Click-target data
::::
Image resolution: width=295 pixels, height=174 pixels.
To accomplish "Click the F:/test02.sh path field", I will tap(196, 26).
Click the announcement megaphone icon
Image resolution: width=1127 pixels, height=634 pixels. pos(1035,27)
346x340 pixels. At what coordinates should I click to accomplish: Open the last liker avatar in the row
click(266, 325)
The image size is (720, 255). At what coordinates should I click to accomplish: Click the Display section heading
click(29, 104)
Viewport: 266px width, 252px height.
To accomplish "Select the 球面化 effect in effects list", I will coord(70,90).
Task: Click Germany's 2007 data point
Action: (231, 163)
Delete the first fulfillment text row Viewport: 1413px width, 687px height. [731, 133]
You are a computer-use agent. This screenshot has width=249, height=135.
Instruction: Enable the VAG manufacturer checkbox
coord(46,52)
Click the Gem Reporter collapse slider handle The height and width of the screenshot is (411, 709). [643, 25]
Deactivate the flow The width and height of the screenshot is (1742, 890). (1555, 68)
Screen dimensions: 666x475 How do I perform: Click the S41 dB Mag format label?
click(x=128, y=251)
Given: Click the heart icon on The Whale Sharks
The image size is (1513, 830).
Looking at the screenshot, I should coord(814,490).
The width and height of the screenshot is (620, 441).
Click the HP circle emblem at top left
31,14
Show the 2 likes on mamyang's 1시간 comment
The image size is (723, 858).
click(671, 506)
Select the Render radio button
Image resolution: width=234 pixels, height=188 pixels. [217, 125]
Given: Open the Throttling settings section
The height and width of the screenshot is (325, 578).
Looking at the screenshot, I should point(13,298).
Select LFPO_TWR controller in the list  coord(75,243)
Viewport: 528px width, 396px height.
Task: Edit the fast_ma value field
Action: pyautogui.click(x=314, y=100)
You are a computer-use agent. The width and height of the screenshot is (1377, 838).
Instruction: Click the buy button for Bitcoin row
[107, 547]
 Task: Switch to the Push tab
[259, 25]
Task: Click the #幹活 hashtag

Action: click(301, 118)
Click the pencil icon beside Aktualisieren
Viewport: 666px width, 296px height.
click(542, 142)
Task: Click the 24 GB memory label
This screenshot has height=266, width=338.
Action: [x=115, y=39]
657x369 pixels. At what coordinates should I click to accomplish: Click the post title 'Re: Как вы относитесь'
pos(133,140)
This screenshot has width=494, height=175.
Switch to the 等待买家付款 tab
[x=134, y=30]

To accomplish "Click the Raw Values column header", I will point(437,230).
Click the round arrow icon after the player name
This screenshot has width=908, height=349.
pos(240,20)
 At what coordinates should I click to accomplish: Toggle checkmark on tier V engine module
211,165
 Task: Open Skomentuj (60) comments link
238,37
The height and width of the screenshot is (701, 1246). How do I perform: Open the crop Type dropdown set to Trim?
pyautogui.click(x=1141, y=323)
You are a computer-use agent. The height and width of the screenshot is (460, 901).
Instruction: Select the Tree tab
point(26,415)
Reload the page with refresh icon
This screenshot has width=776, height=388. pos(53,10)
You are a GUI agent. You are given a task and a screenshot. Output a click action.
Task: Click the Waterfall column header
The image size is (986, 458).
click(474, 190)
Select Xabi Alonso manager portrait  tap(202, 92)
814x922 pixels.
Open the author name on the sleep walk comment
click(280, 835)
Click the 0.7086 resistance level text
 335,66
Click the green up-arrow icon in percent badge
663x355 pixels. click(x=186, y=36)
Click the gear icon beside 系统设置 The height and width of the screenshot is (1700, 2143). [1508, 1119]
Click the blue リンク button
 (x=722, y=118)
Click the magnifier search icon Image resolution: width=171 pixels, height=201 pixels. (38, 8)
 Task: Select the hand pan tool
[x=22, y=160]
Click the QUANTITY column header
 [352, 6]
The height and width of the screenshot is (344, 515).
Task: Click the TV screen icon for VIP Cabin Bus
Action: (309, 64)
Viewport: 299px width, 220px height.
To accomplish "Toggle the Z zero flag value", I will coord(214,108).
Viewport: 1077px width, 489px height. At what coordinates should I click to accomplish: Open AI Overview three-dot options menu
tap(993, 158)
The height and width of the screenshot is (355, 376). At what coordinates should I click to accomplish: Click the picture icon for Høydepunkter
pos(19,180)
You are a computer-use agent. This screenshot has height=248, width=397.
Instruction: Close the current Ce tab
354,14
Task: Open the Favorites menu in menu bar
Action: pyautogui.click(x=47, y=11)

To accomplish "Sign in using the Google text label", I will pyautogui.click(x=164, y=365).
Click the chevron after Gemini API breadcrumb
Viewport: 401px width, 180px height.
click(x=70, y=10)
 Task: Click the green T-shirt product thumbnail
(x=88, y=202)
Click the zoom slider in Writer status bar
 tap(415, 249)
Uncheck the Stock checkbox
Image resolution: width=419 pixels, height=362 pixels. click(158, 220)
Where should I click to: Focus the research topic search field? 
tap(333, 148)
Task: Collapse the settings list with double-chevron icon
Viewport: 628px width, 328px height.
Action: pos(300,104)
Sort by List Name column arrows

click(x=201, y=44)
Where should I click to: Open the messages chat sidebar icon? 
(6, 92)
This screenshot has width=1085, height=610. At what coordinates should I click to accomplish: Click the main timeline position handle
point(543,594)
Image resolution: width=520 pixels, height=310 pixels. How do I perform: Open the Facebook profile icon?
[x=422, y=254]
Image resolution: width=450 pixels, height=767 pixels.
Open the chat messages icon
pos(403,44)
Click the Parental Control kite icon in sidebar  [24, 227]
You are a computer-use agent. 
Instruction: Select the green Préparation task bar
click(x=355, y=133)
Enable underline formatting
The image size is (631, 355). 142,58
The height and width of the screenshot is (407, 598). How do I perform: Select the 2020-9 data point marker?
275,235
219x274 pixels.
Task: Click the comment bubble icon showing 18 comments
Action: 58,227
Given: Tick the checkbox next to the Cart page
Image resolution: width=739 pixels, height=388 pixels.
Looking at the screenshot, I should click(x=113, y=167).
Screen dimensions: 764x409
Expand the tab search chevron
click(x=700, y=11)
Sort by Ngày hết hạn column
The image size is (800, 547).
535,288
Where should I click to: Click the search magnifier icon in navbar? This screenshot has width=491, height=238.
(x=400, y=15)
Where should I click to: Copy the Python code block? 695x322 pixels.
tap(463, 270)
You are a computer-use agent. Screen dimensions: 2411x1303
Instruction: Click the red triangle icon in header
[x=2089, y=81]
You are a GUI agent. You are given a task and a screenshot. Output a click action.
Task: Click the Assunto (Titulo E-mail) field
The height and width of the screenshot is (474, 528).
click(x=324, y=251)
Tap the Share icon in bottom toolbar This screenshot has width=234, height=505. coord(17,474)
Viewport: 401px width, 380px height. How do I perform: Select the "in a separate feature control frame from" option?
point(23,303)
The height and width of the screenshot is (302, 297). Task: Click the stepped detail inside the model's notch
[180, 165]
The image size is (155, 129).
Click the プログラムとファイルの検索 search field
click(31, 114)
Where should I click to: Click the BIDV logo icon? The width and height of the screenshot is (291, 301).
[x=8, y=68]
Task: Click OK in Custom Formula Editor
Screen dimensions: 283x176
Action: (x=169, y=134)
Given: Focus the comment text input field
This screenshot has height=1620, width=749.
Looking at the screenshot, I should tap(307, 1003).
::::
Copy every item above line for line, keeping each one word for word.

Image resolution: width=295 pixels, height=174 pixels.
To accomplish "Click the F:/test02.sh path field", I will tap(196, 26).
Click the announcement megaphone icon
Image resolution: width=1127 pixels, height=634 pixels. pos(1035,27)
346x340 pixels. At what coordinates should I click to accomplish: Open the last liker avatar in the row
click(266, 325)
The image size is (720, 255). At what coordinates should I click to accomplish: Click the Display section heading
click(29, 104)
Viewport: 266px width, 252px height.
To accomplish "Select the 球面化 effect in effects list", I will coord(70,90).
Task: Click Germany's 2007 data point
Action: (231, 163)
Delete the first fulfillment text row Viewport: 1413px width, 687px height. [731, 133]
You are a computer-use agent. This screenshot has width=249, height=135.
Instruction: Enable the VAG manufacturer checkbox
coord(46,52)
Click the Gem Reporter collapse slider handle The height and width of the screenshot is (411, 709). [643, 25]
Deactivate the flow The width and height of the screenshot is (1742, 890). (1555, 68)
Screen dimensions: 666x475 How do I perform: Click the S41 dB Mag format label?
click(x=128, y=251)
Given: Click the heart icon on The Whale Sharks
The image size is (1513, 830).
Looking at the screenshot, I should coord(814,490).
The width and height of the screenshot is (620, 441).
Click the HP circle emblem at top left
31,14
Show the 2 likes on mamyang's 1시간 comment
The image size is (723, 858).
click(671, 506)
Select the Render radio button
Image resolution: width=234 pixels, height=188 pixels. [217, 125]
Given: Open the Throttling settings section
The height and width of the screenshot is (325, 578).
Looking at the screenshot, I should point(13,298).
Select LFPO_TWR controller in the list  coord(75,243)
Viewport: 528px width, 396px height.
Task: Edit the fast_ma value field
Action: pyautogui.click(x=314, y=100)
You are a computer-use agent. The width and height of the screenshot is (1377, 838).
Instruction: Click the buy button for Bitcoin row
[107, 547]
 Task: Switch to the Push tab
[259, 25]
Task: Click the #幹活 hashtag

Action: click(301, 118)
Click the pencil icon beside Aktualisieren
Viewport: 666px width, 296px height.
click(542, 142)
Task: Click the 24 GB memory label
This screenshot has height=266, width=338.
Action: [x=115, y=39]
657x369 pixels. At what coordinates should I click to accomplish: Click the post title 'Re: Как вы относитесь'
pos(133,140)
This screenshot has width=494, height=175.
Switch to the 等待买家付款 tab
[x=134, y=30]

To accomplish "Click the Raw Values column header", I will point(437,230).
Click the round arrow icon after the player name
This screenshot has width=908, height=349.
pos(240,20)
 At what coordinates should I click to accomplish: Toggle checkmark on tier V engine module
211,165
 Task: Open Skomentuj (60) comments link
238,37
The height and width of the screenshot is (701, 1246). How do I perform: Open the crop Type dropdown set to Trim?
pyautogui.click(x=1141, y=323)
You are a computer-use agent. The height and width of the screenshot is (460, 901).
Instruction: Select the Tree tab
point(26,415)
Reload the page with refresh icon
This screenshot has width=776, height=388. pos(53,10)
You are a GUI agent. You are given a task and a screenshot. Output a click action.
Task: Click the Waterfall column header
The image size is (986, 458).
click(474, 190)
Select Xabi Alonso manager portrait  tap(202, 92)
814x922 pixels.
Open the author name on the sleep walk comment
click(280, 835)
Click the 0.7086 resistance level text
 335,66
Click the green up-arrow icon in percent badge
663x355 pixels. click(x=186, y=36)
Click the gear icon beside 系统设置 The height and width of the screenshot is (1700, 2143). [1508, 1119]
Click the blue リンク button
 (x=722, y=118)
Click the magnifier search icon Image resolution: width=171 pixels, height=201 pixels. (38, 8)
 Task: Select the hand pan tool
[x=22, y=160]
Click the QUANTITY column header
 [352, 6]
The height and width of the screenshot is (344, 515).
Task: Click the TV screen icon for VIP Cabin Bus
Action: (309, 64)
Viewport: 299px width, 220px height.
To accomplish "Toggle the Z zero flag value", I will coord(214,108).
Viewport: 1077px width, 489px height. At what coordinates should I click to accomplish: Open AI Overview three-dot options menu
tap(993, 158)
The height and width of the screenshot is (355, 376). At what coordinates should I click to accomplish: Click the picture icon for Høydepunkter
pos(19,180)
You are a computer-use agent. This screenshot has height=248, width=397.
Instruction: Close the current Ce tab
354,14
Task: Open the Favorites menu in menu bar
Action: pyautogui.click(x=47, y=11)

To accomplish "Sign in using the Google text label", I will pyautogui.click(x=164, y=365).
Click the chevron after Gemini API breadcrumb
Viewport: 401px width, 180px height.
click(x=70, y=10)
 Task: Click the green T-shirt product thumbnail
(x=88, y=202)
Click the zoom slider in Writer status bar
 tap(415, 249)
Uncheck the Stock checkbox
Image resolution: width=419 pixels, height=362 pixels. click(158, 220)
Where should I click to: Focus the research topic search field? 
tap(333, 148)
Task: Collapse the settings list with double-chevron icon
Viewport: 628px width, 328px height.
Action: pos(300,104)
Sort by List Name column arrows

click(x=201, y=44)
Where should I click to: Open the messages chat sidebar icon? 
(6, 92)
This screenshot has width=1085, height=610. At what coordinates should I click to accomplish: Click the main timeline position handle
point(543,594)
Image resolution: width=520 pixels, height=310 pixels. How do I perform: Open the Facebook profile icon?
[x=422, y=254]
Image resolution: width=450 pixels, height=767 pixels.
Open the chat messages icon
pos(403,44)
Click the Parental Control kite icon in sidebar  [24, 227]
You are a computer-use agent. 
Instruction: Select the green Préparation task bar
click(x=355, y=133)
Enable underline formatting
The image size is (631, 355). 142,58
The height and width of the screenshot is (407, 598). How do I perform: Select the 2020-9 data point marker?
275,235
219x274 pixels.
Task: Click the comment bubble icon showing 18 comments
Action: 58,227
Given: Tick the checkbox next to the Cart page
Image resolution: width=739 pixels, height=388 pixels.
Looking at the screenshot, I should click(x=113, y=167).
Screen dimensions: 764x409
Expand the tab search chevron
click(x=700, y=11)
Sort by Ngày hết hạn column
The image size is (800, 547).
535,288
Where should I click to: Click the search magnifier icon in navbar? This screenshot has width=491, height=238.
(x=400, y=15)
Where should I click to: Copy the Python code block? 695x322 pixels.
tap(463, 270)
You are a computer-use agent. Screen dimensions: 2411x1303
Instruction: Click the red triangle icon in header
[x=2089, y=81]
You are a GUI agent. You are given a task and a screenshot. Output a click action.
Task: Click the Assunto (Titulo E-mail) field
The height and width of the screenshot is (474, 528).
click(x=324, y=251)
Tap the Share icon in bottom toolbar This screenshot has width=234, height=505. coord(17,474)
Viewport: 401px width, 380px height. How do I perform: Select the "in a separate feature control frame from" option?
point(23,303)
The height and width of the screenshot is (302, 297). Task: Click the stepped detail inside the model's notch
[180, 165]
The image size is (155, 129).
Click the プログラムとファイルの検索 search field
click(31, 114)
Where should I click to: Click the BIDV logo icon? The width and height of the screenshot is (291, 301).
[x=8, y=68]
Task: Click OK in Custom Formula Editor
Screen dimensions: 283x176
Action: (x=169, y=134)
Given: Focus the comment text input field
This screenshot has height=1620, width=749.
Looking at the screenshot, I should tap(307, 1003).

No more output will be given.